When I was about 19 years old, maybe, my friend Scott very solemnly gave me a book; I can’t for the life of me remember the title, but the cover had a picture of soldiers fighting in the desert, presumably Desert Storm, with words of warning along the bottom about the coming Apocalypse. I read about 25 words past the heading of each chapter, each of which consisted of its own conspiracy theory about how the New World Order had lined up against God, mostly through the Disney corporation, the Federal Reserve, and UPC codes bearing the mark of the beast. While the banality of evil has been well-discussed, evil has nothing on the banality of misled Christians looking for evil.
I imagine Jesus being at least as bored by His questioners today as I was with that book. “When Jesus takes the Caesar’s coin into his hand and holds it up in front of his bewildered questioners, you can almost see him shrug his shoulders, furrow his brow, and just generally convey the idea, “What are you talking about? THIS is all you have to ask me about? Who cares? This means nothing! Get a life!”1
Not that I blame the Pharisees completely. The life they were living was only partly of their choosing; theirs was not a difficult life, certainly, but it was a life lived under distress. Being occupied by Rome was no joke; Rome was, for all intents and purposes, all powerful, and they weren’t shy about reminding their occupied lands of that fact. This would have been relatively palatable, if you consider the Pax Romana and the economic advantages of being under Rome, except for the fact that Roman society was incredibly religious.
Remember that about the same time the Pharisees sent their guys to argue with Jesus about taxes, the Romans were up in Lebanon building the largest temple they ever built. “Baalbek, also called Heliopolis, is a spectacular (ancient city) northeastern Lebanon. From the 1st century BC and over a period of two centuries, the Romans built three temples there: Jupiter, Bacchus and Venus. Created to be the largest temple in the Roman empire, the temple of Jupiter was lined by 54 massive granite columns each each of which were 70 feet tall… After the reign of Caesar Augustus (27 BC to AD 14), the emperor was also considered to be a god and he was worshipped on special occasions.

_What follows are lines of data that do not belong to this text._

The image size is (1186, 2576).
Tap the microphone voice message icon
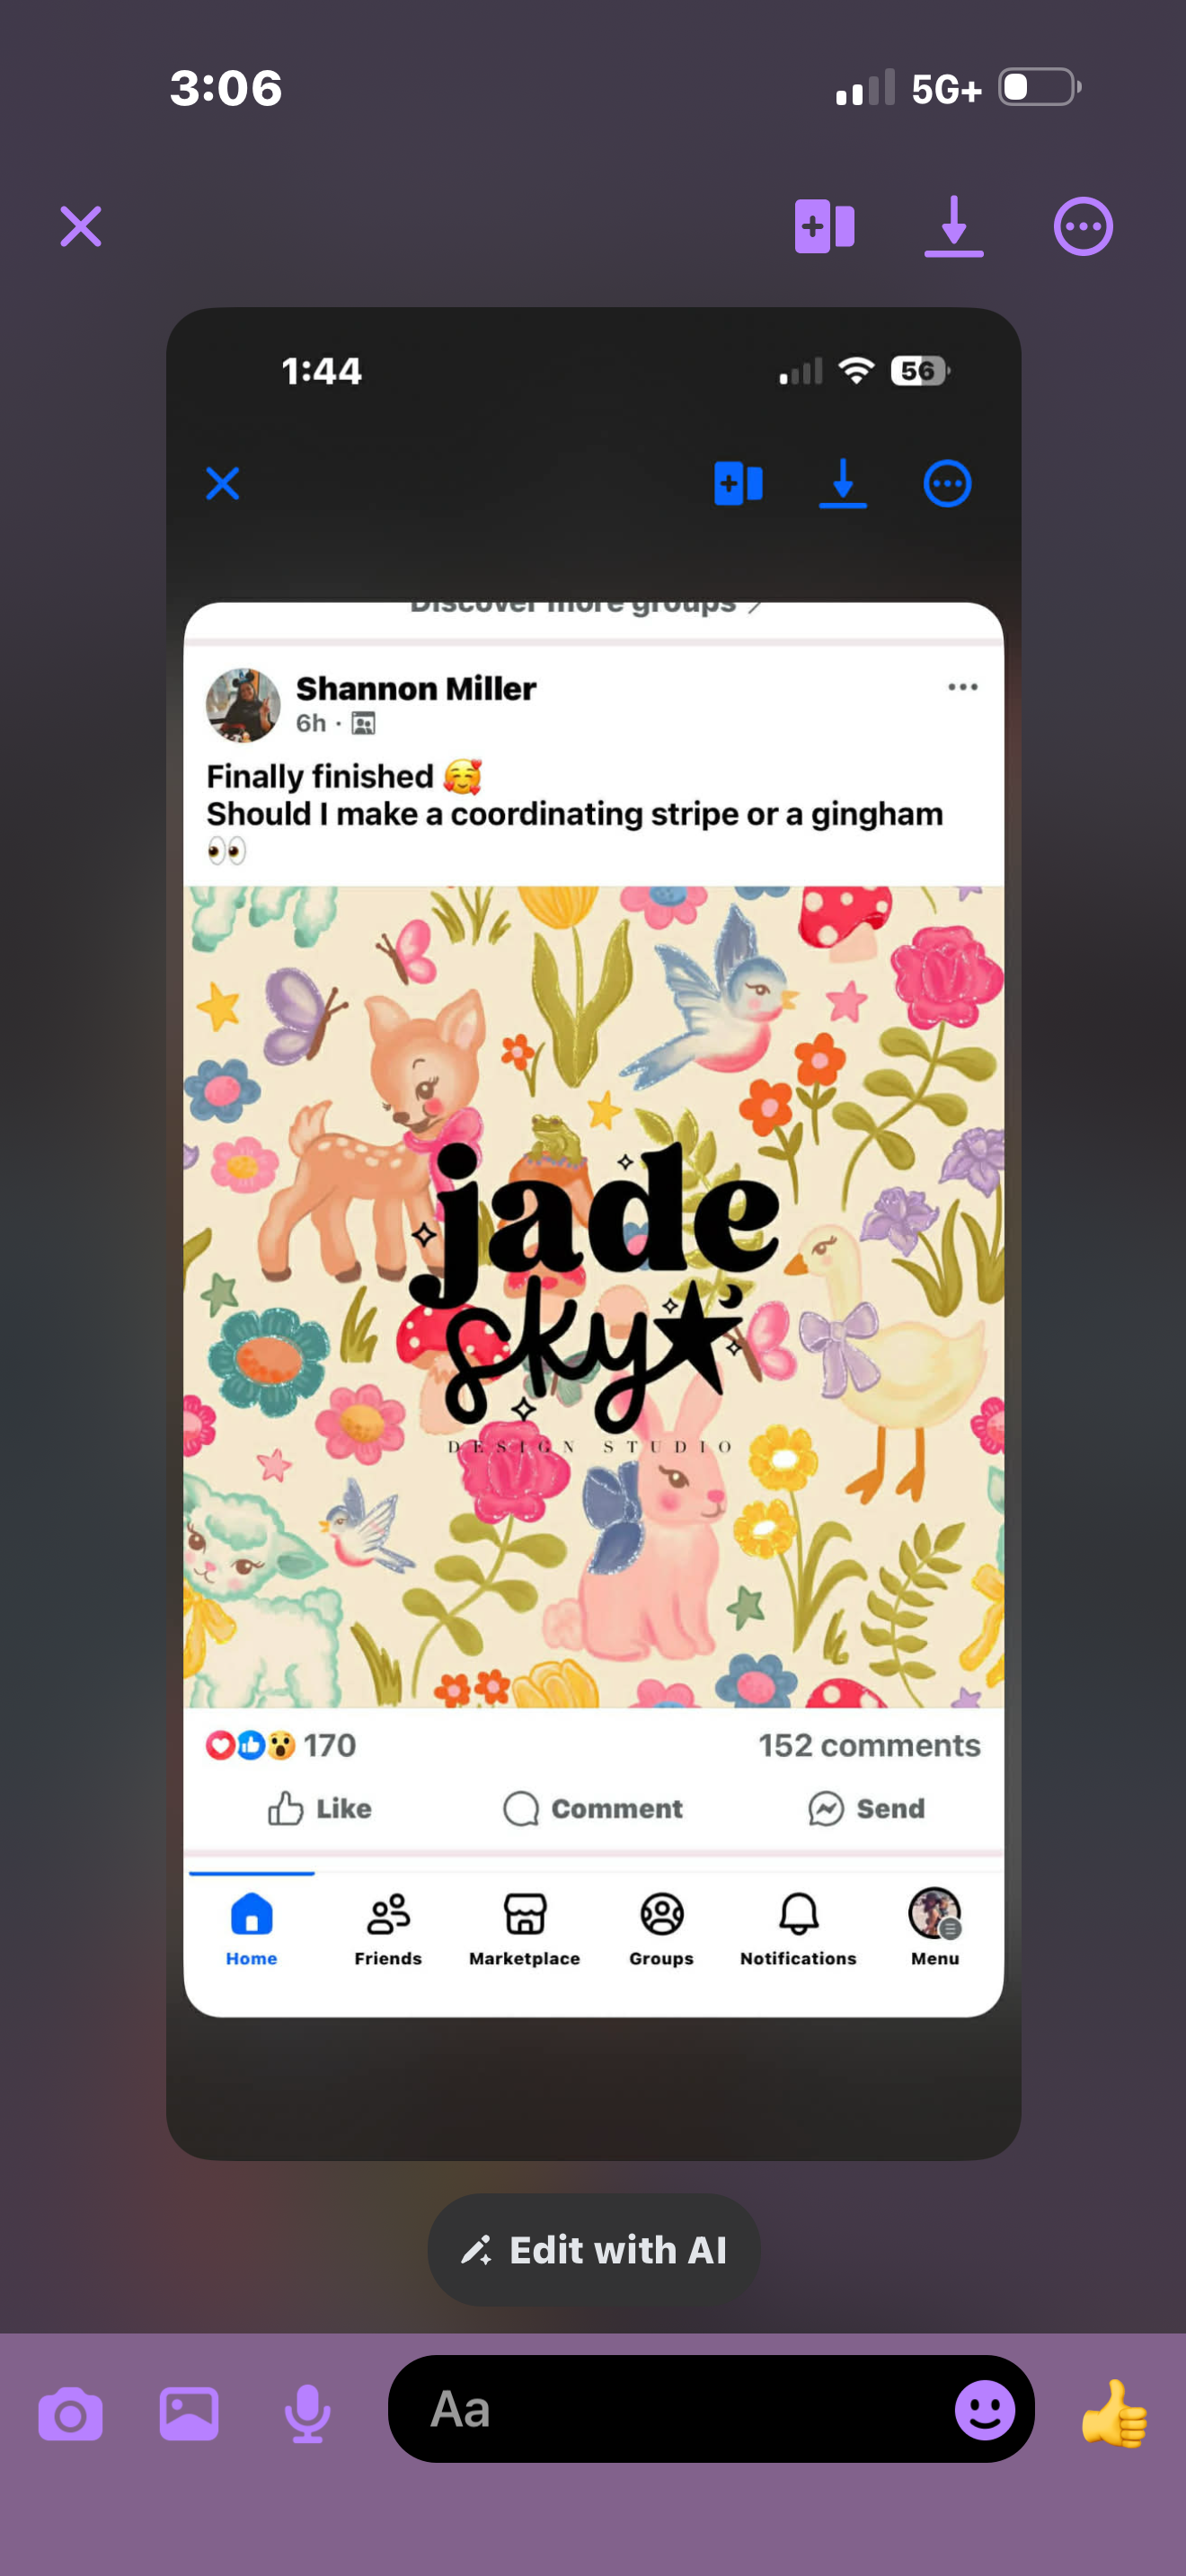[x=307, y=2413]
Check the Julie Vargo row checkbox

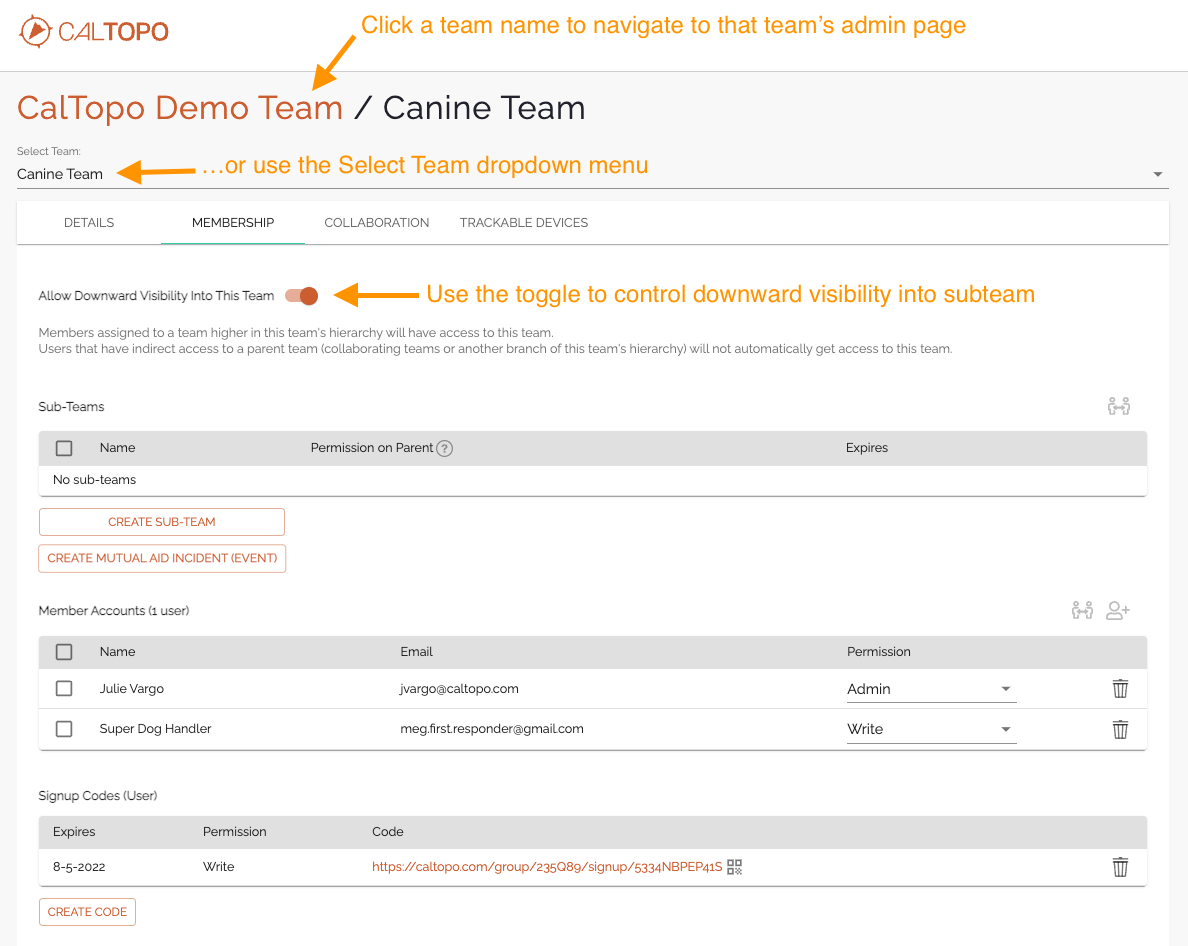coord(64,689)
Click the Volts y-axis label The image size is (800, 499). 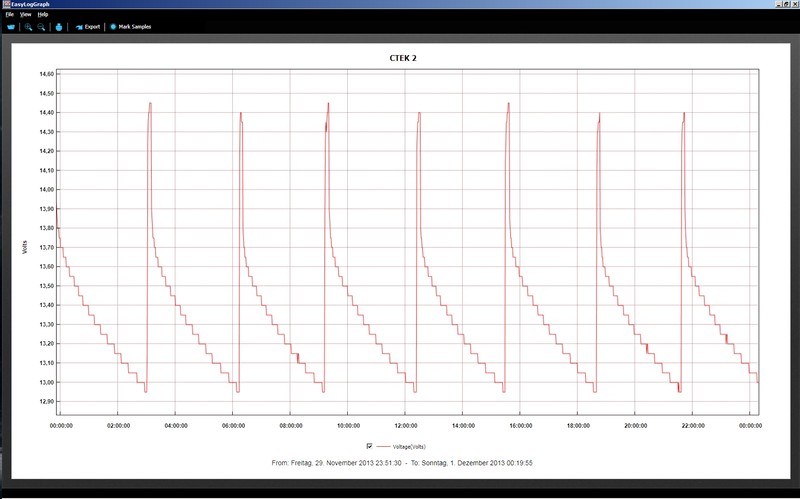tap(26, 247)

Each god had a special festival day which was usually a public holiday.”2
“Some scholars believe that the denarius in question likely bore the image of Tiberius with the inscription “Tiberius Caesar, son of the divine Augustus” and an image of the “high priest” Livia on the coin’s obverse. Indeed, most scholars believe that the inscription on the coin to which Jesus refers in verse 20 was likely some blasphemous designation.”3
This wasn’t the War on Christmas or the Ten Commandments coming off a courtroom wall or Prayer in Schools. To live under Caesar was to live under a pagan god and then have to pay that pagan god taxes. So was it lawful to do that? “Render therefore to Caesar the things that are Caesar’s.”
But let’s not forget the end of that sentence: “and to God the things that are God’s.” We have the honor and pleasure of living in the United States of America, but being us brings its own challenges. The Church, if she is to remain faithful, must absorb the threats from within and from without while never forgetting the render to God the things that are God’s.”
But while there are real threats – the devil is alive and maybe not-so-well but very active – most of the threats we see are mere distractions. The overall threat is that if we’re not careful, we might pay attention to the bright lights over here but forget our neighbor who might be down here; if we’re not mindful, we spend so much time rendering unto Caesar that we’re too busy to render unto God.
In the end, “When you know that the whole world belongs to God and when you know that above all the human heart is what belongs to the…God who fashioned us in his image, (then all the supposed threats become, well, boring)…they do not ultimately touch God. They do not finally threaten God.” If they cannot threaten the God who made all things then they cannot threaten us, His prized creation, who Christ Himself will render unto His Father on the last day. Nothing boring about that.